Tay Ninh Province was picked over thoroughly and VC forces suffered significant losses, including large amounts of material captured: 810 tons of rice, 600 tons of small arms, 500,000 pages of documents. The American losses were not negligible, however, amounting to 282 dead and over 1,500 injured.

According to calculations by the American command, the VC 9th Division was seriously weakened by the operation, suffering the loss of 2,728 killed, 34 captured men and 139 deserters. 100 crew-served weapons and 491 individual weapons were captured. The Vietnam Ministry of Defense in April 2017 claimed that they had suffered casualties of 10.2% (1275) of their total strength (15,000 men), with 1.7% (255) of total strength killed.

After Junction City concluded, the American forces were shifted to other areas of operations, and the region which was supposed to be in the firm control of the South Vietnamese government soon fell prey again to infiltration by the VC forces when they returned from their sanctuaries in Cambodia.

Allied intelligence later learned that, as a result of the operation, the VC moved most of their main force units across the border into Cambodia, rather than stationing them in South Vietnam where they were more vulnerable to attack. The border sanctuaries in Cambodia which had previously been logistical areas were expanded dramatically, creating further tension between Cambodia and South Vietnam and its Allies.
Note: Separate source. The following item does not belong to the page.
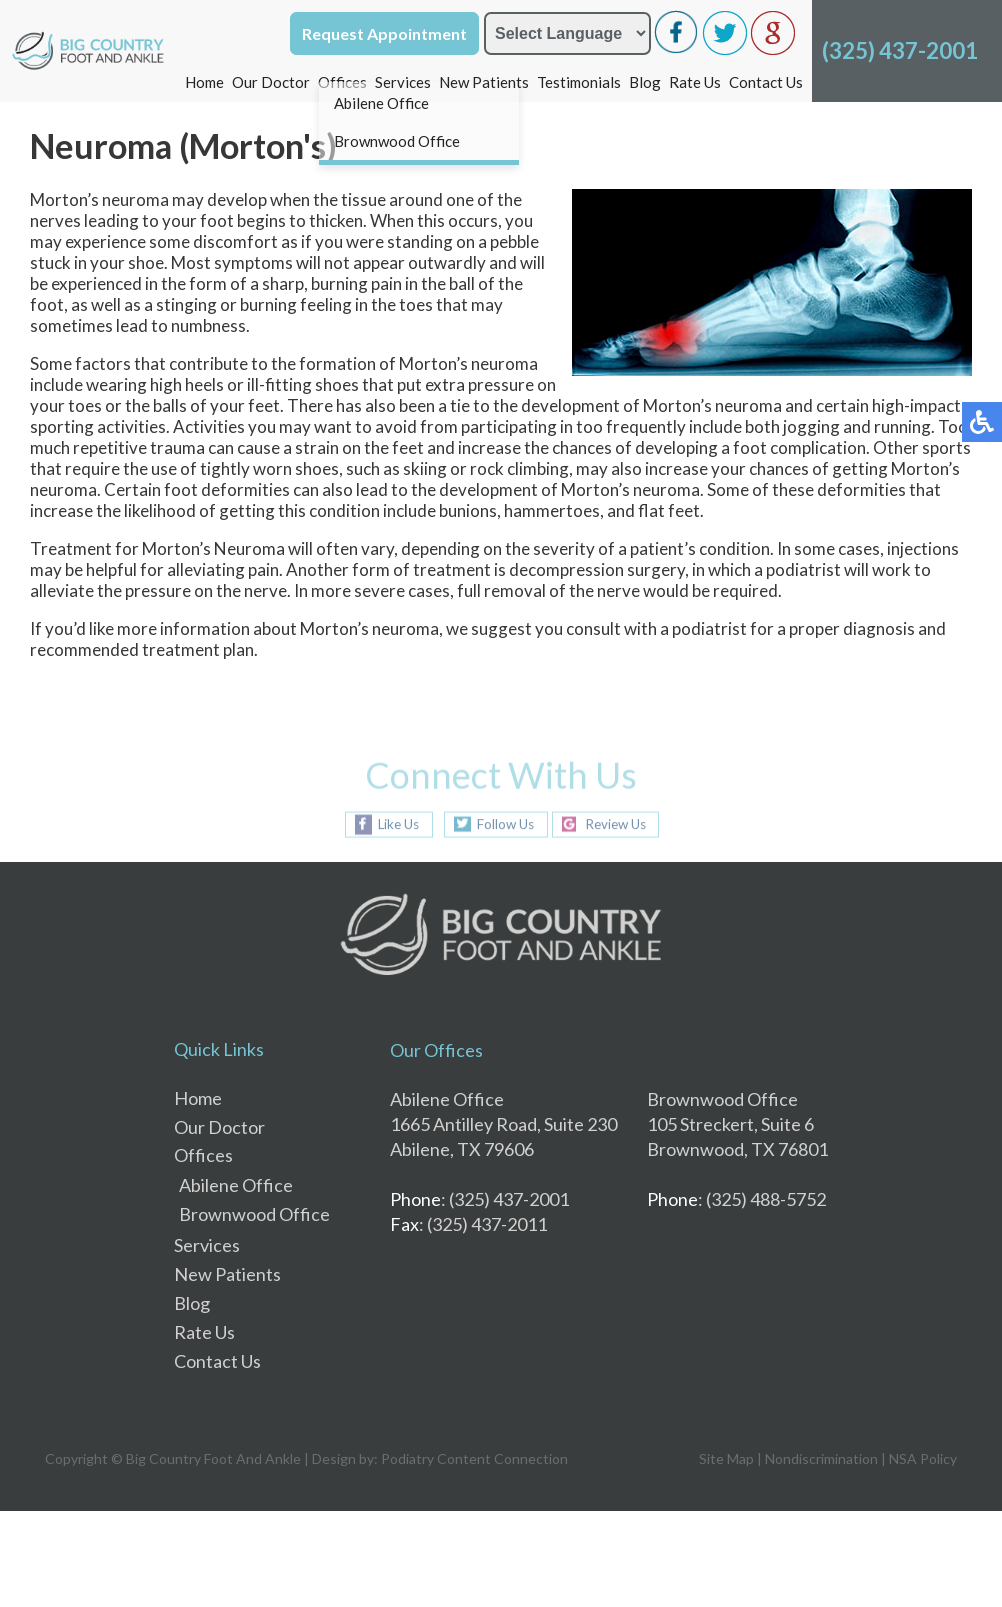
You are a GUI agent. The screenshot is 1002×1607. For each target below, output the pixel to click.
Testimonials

With a huge consumption of resources and equipment, including 366,000 rounds of artillery and 3,235 tons of bombs, the American forces had inflicted losses on the VC and demonstrated the utility of airborne and mechanized forces in terrain previously considered problematic for their use. Despite the tactical results, Junction City on the operational level didn't accomplish its main objective, and failed to yield any long-term strategic gain.